Setting up Kubernetes with Mac M1 and NVIDIA Xavier Nodes
Artificial Intelligence is rapidly changing the way we live and work. With the increasing demand for AI solutions, having your own local AI cluster has become a necessity for many businesses and organizations for several reasons.
Having a local AI cluster enables you to tackle the rising amount of Edge AI use cases where computational power must be close to the customer. Typically utilizing the cluster for inferencing tasks. Another reason is the rising compliancy requirements where AI should be processed on the edge to be compliant with GDPR use cases that do not allow sensitive data to be processed outside a sensor scope.
In this article, we will explore the process of building a local AI cluster from scratch, but that is managed through Azure Arc. Allowing us to manage a device remotely through a central control plane and have the models running on edge.
So, whether you are a business owner, a data scientist, or a developer, this blog will provide you with the information you need to build your own local AI cluster with ease.
Our Nodes
We will be setting up a High-Available cluster that load balances to the available control nodes with HAProxy. The nodes I will be using are:
- [Master Nodes] 2x Mac M1 Mini units with Asahi Linux installed on them
- [Worker Nodes] 4x NVIDIA Xavier modules (AI Workers)
Prerequisites
Before we get started, let's configure our nodes first. For this, we will be utilizing the amazing Kubekey tool to setup our Kubernetes cluster.

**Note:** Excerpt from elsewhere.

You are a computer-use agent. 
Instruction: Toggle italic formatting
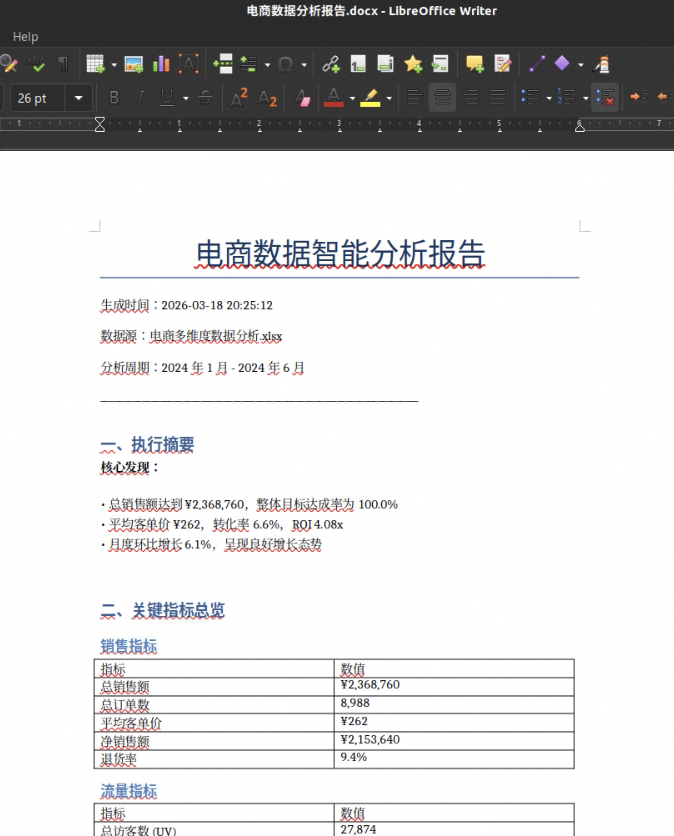[x=140, y=98]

In summary, we will set up:
- Time: We need to ensure our nodes are in sync
- Containerd: Our container runtime as Kubernetes dropped docker support. Normally Kubekey configures this for us, but we want some custom parts to it.

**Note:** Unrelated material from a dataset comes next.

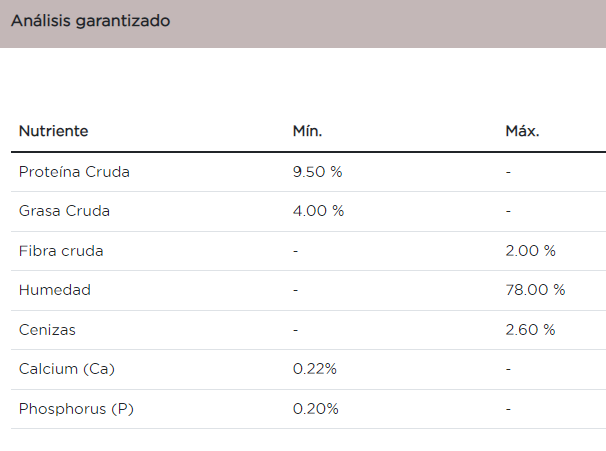This screenshot has height=451, width=606.
Task: Click the Calcium (Ca) row label
Action: pyautogui.click(x=67, y=369)
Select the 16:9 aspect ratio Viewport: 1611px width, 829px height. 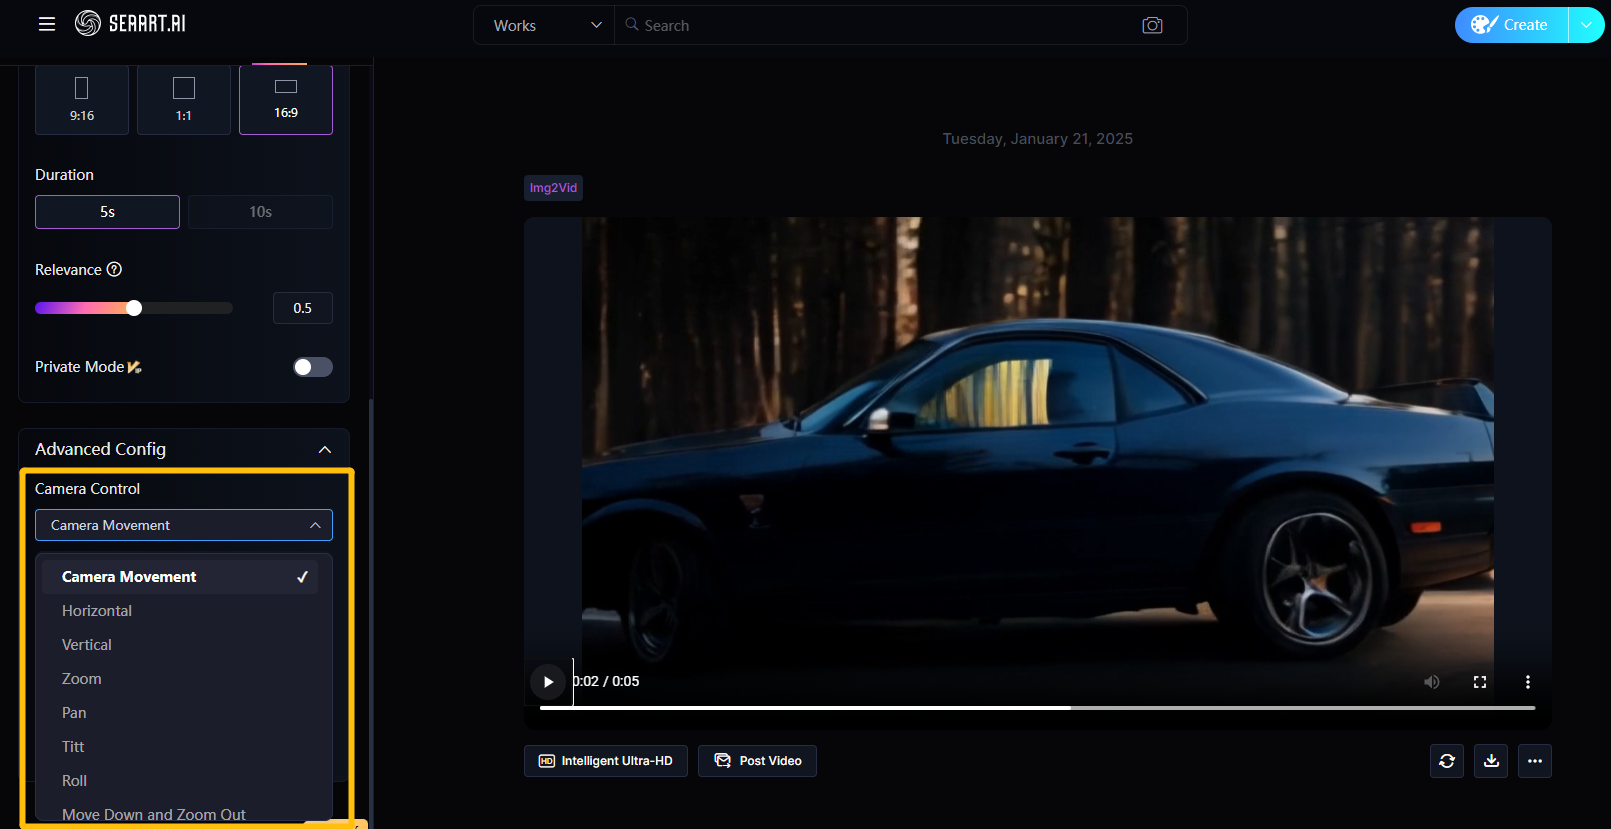pyautogui.click(x=286, y=99)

Configuring Time Synchronization
sudo timedatectl set-ntp true
sudo timedatectl set-timezone Europe/Brussels
sudo timedatectl status
Configuring Systemd Resolved
# Configure Systemd with our nameservers
sudo bash -c 'cat << EOF > /etc/systemd/resolved.conf.d/base.conf
nameserver 1.1.1.1
nameserver 1.0.0.1
EOF'
# Add host entry
sudo bash -c 'echo "127.0.0.1 localhost" >> /etc/hosts'
# Restart
sudo systemctl restart systemd-resolved
Configuring Containerd
⚠️ Ensure that you follow the below correctly, or refer to the documentation as you need to install Containerd, Runc and CNI
sudo pacman -S wget
# Installing the latest containerd release
# https://github.com/containerd/containerd/releases
VERSION=1.6.16
ARCH=arm64
wget https://github.com/containerd/containerd/releases/download/v$VERSION/containerd-$VERSION-linux-$ARCH.tar.gz
sudo tar Czxvf /usr/local containerd-$VERSION-linux-$ARCH.tar.gz
wget https://raw.githubusercontent.com/containerd/containerd/main/containerd.service
sudo mv containerd.service /usr/lib/systemd/system/
# Installing Runc
# https://github.com/opencontainers/runc/releases
VERSION_RUNC=1.1.4
wget https://github.com/opencontainers/runc/releases/download/v$VERSION_RUNC/runc.$ARCH
sudo install -m 755 runc.$ARCH /usr/local/sbin/runc
# Installing CNI
# https://github.com/containernetworking/plugins/releases
VERSION_CNI=1.2.0
wget https://github.com/containernetworking/plugins/releases/download/v$VERSION_CNI/cni-plugins-linux-$ARCH-v$VERSION_CNI.tgz
sudo mkdir -p /opt/cni/bin
sudo tar Cxzvf /opt/cni/bin cni-plugins-linux-$ARCH-v$VERSION_CNI.tgz
# Use Containerd Sock
sudo bash -c "cat << EOF > /etc/crictl.yaml
runtime-endpoint: unix:///run/containerd/containerd.sock
image-endpoint: unix:///run/containerd/containerd.sock
timeout: 10
debug: false
EOF"
# Configure to use systemd cgroup driver
# both in kubelet and config.toml
sudo mkdir -p /etc/systemd/system/kubelet.service.d
sudo bash -c 'cat << EOF > /etc/systemd/system/kubelet.service.d/containerd.conf
[Service]
Environment="KUBELET_EXTRA_ARGS=--runtime-request-timeout=15m --image-service-endpoint=unix:///run/containerd/containerd.sock --cgroup-driver=systemd"
EOF'
# Configure Containerd
sudo mkdir -p /etc/containerd/
containerd config default | sudo tee /etc/containerd/config.toml
# Enable Systemd Cgroups
sudo sed -i 's/SystemdCgroup \= false/SystemdCgroup \= true/g' /etc/containerd/config.toml
# Start containerd
sudo systemctl daemon-reload
sudo systemctl enable --now containerd
sudo systemctl restart --now containerd
sudo systemctl status containerd
NVIDIA Xavier Specific
Replacing NetworkManager with systemd-networkd
We replace the NetworkManager with systemd-networkd
as it's the default these days and NetworkManager interfers with a custom 127.0.0.53 address which conflicts with Kubernetes.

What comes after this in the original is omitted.